Cet amendement soulève la question du format de la formation de jugement de la CNDA.
La présentation de cet amendement nécessite de parler parallèlement de l’article 3 de la proposition de loi, disposition additionnelle introduite sur l’initiative de M. le rapporteur.
L’article L. 213-9 du code de l’entrée et du séjour des étrangers et du droit d’asile dispose expressément que le tribunal administratif « peut, par ordonnance motivée, donner acte des désistements, constater qu’il n’y a pas lieu de statuer sur un recours et rejeter les recours ne relevant manifestement pas de la compétence de la juridiction administrative, entachés d’une irrecevabilité manifeste non susceptible d’être couverte en cours d’instance ou manifestement mal fondés ».
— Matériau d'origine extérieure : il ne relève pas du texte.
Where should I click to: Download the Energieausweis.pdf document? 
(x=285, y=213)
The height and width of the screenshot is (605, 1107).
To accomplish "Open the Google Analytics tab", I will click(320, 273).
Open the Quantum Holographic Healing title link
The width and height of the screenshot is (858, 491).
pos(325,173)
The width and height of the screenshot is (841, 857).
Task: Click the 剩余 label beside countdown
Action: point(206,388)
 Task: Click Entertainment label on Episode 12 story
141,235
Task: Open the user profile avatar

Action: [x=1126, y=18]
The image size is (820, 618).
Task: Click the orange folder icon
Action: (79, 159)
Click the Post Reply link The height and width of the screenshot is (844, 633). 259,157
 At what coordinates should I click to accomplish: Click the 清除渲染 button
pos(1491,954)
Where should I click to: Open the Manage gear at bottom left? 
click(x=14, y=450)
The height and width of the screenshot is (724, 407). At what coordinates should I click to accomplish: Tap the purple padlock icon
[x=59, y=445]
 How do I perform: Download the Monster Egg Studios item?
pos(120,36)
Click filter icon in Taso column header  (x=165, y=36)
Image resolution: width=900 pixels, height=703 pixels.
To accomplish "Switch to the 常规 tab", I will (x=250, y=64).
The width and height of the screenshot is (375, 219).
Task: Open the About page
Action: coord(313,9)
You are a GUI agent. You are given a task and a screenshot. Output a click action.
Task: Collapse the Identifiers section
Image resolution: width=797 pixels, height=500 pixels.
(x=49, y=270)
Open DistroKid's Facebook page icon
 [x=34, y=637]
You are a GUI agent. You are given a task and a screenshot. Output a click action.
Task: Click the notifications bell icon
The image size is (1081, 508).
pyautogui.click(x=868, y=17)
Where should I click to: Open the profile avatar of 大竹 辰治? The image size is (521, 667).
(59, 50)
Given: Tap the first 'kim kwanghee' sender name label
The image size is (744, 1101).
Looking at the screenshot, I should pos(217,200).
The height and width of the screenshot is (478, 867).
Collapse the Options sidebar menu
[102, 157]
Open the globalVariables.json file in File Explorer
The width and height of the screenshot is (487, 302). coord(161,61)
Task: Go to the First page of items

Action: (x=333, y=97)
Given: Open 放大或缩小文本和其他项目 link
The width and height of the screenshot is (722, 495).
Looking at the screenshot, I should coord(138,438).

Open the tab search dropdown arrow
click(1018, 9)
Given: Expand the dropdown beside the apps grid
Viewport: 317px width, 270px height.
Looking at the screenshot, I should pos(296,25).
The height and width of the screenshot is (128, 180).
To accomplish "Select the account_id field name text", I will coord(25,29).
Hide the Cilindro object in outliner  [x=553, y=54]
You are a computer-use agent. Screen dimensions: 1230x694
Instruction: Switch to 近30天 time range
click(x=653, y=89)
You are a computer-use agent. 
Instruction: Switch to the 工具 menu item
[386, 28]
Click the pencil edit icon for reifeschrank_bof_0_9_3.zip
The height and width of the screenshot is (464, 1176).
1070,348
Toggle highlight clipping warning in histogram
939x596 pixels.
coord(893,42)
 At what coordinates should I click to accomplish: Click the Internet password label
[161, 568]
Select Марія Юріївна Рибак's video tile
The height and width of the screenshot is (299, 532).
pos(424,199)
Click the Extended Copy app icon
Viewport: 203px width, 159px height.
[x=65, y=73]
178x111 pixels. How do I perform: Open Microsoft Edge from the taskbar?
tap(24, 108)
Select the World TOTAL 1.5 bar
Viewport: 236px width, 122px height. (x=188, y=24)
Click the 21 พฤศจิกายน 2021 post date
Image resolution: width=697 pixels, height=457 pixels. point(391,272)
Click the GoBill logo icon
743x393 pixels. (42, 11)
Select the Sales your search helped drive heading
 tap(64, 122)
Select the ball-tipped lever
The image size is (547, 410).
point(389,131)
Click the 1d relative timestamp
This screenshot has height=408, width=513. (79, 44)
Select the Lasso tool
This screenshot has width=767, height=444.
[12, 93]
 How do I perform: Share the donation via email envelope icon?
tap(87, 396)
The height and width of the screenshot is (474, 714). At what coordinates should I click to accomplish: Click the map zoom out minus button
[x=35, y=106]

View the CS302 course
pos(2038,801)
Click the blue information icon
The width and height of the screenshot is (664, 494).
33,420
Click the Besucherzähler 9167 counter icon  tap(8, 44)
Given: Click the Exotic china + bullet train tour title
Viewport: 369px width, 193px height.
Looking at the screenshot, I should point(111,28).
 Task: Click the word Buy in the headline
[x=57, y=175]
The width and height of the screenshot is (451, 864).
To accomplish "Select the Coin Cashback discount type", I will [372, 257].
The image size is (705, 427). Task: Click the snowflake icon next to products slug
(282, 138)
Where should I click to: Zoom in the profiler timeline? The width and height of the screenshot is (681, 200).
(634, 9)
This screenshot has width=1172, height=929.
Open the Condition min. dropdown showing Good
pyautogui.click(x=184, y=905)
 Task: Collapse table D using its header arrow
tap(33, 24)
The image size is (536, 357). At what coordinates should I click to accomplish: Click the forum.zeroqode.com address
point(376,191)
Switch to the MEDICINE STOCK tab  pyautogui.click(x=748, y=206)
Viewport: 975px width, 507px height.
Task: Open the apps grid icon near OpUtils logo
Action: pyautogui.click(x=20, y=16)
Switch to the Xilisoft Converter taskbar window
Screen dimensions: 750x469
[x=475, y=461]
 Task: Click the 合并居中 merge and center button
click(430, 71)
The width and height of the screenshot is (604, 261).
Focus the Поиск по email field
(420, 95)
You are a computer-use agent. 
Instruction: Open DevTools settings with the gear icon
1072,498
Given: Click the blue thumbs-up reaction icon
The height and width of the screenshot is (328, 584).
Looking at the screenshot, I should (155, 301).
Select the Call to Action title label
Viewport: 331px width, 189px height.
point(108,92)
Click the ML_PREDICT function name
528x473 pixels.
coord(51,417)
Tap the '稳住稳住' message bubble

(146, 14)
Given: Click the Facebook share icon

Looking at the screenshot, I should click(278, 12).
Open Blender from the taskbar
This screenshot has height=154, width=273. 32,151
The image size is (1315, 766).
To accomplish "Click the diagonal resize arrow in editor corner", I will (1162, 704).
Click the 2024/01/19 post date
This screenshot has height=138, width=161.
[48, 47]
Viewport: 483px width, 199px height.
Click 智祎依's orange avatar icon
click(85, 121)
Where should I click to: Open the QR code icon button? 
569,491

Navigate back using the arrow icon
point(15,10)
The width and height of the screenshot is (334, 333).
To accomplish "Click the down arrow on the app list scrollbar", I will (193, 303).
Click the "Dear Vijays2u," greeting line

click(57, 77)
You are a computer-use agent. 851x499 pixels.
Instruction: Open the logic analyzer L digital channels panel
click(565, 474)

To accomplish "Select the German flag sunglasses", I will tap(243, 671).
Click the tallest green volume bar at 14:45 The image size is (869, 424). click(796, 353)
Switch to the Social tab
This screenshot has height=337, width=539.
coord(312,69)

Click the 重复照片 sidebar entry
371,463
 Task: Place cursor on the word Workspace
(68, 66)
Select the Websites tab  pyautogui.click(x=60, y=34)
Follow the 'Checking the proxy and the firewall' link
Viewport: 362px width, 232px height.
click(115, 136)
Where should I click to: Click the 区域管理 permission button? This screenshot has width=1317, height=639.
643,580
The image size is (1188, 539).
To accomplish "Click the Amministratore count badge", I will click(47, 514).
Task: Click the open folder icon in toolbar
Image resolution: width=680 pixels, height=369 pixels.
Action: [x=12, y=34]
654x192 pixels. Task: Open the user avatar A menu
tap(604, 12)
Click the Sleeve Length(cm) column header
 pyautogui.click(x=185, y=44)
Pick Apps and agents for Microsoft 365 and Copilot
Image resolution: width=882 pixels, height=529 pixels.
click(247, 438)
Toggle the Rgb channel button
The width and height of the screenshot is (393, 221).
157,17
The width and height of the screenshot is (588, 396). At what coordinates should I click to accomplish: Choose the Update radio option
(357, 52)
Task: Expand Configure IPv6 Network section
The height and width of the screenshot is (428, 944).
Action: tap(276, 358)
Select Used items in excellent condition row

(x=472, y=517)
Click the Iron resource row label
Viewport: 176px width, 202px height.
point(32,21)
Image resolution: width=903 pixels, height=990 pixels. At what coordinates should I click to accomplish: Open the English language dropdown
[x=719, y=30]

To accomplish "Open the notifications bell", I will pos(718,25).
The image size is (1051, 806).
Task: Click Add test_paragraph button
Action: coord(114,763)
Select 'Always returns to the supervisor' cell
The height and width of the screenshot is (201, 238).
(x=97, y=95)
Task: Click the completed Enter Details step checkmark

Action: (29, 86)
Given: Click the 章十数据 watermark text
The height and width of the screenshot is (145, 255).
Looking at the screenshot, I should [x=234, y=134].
L’article 1er de la proposition de loi n’a pas repris ce dispositif. M. le rapporteur a souhaité réintroduire ce dernier en proposant d’insérer dans la proposition de loi un article 3 ainsi rédigé : « L’article L.733-2 du même code est complété par les mots : “ ainsi que celles relevant de l’article L.213-9 ”. ».
L’article L. 733-2 dispose que « le président [de la CNDA) et les présidents de section peuvent, par ordonnance, régler les affaires dont la nature ne justifie pas l’intervention d’une formation collégiale. »
L’article 3 de la proposition de loi étend donc au contentieux de l’asile à la frontière le recours aux ordonnances ne justifiant pas l’intervention de la formation collégiale.
Présenté comme une simple disposition de coordination, cet article est un sujet de préoccupation à double titre : il remet en place un premier filtre à l’examen des recours, dont la portée doit dès lors être mesurée ; il soulève également la question du devenir de la formation collégiale dans le cadre du contentieux relatif au refus d’entrée au titre de l’asile.
La réintroduction des ordonnances dites de « tri » dans le cadre du contentieux des décisions de refus d’entrée sur le territoire au titre de l’asile soulève le problème des conditions de l’application de cette disposition. Comme en 2007, cette dernière rendra possible le rejet de nombreuses procédures par simple ordonnance, sans audience, sans débat, sans que les personnes concernées aient pu être entendues. Comme l’indique M. le rapporteur, en 2008, 20% des recours ont fait l’objet d’une ordonnance.
Les dispenses d’audiences devraient être exclusivement réservées aux désistements et au constat de l’incompétence de la Cour. Pour les autres cas, maintenir l’audience renforcerait les garanties des demandeurs d’asile à la frontière.
Par ailleurs, dès lors que seuls le président de la CNDA et les présidents de section seront appelés à examiner les recours, sans plus amples précisions, la rédaction de l’article 3 permettra de renvoyer la totalité du règlement du contentieux des décisions de refus d’entrée sur le territoire au titre de l’asile par voie d’ordonnance, sans intervention de la formation collégiale.
Est-ce véritablement le souhait de la présidente de la CNDA qui, dans le cadre des auditions organisées par M. le rapporteur, a expliqué que la Cour pourrait recourir aux ordonnances pour le nouveau contentieux de l’asile à la frontière ?
Bien que la demande d’entrée sur le territoire au titre de l’asile ne doive pas être assimilée à la demande d’asile en tant que telle, le groupe socialiste considère que le transfert de compétence risque de déboucher à terme sur un examen au fond de la demande.
C’est la raison pour laquelle nous avons déposé cet amendement tendant, à titre préventif, à substituer au président de la Cour, ou au président de section siégeant seul, la Cour siégeant en formation collégiale.
Lors de son examen en commission, le rapporteur s’est opposé à l’adoption de cet amendement au motif que la requête devait être examinée dans des délais très courts et qu’il ne s’agissait que de statuer sur le caractère manifestement infondé ou non de la demande d’entrée sur le territoire.
Dans ces conditions, la spécificité de la CNDA n’est plus requise et la justification de la réforme tombe.
Les réticences exprimées par le Haut commissariat pour les réfugiés à participer à la prise d’une décision relative à l’entrée des étrangers sur le territoire national sont tout à fait légitimes, le HCR ayant bien assimilé que nous étions, à ce stade de la procédure, sur le contentieux d’une décision de police administrative.
Compte tenu des incertitudes dans le texte de la proposition de loi et dans l’évolution de la réforme, le recours à la formation collégiale représente bel et bien, à notre avis, une garantie.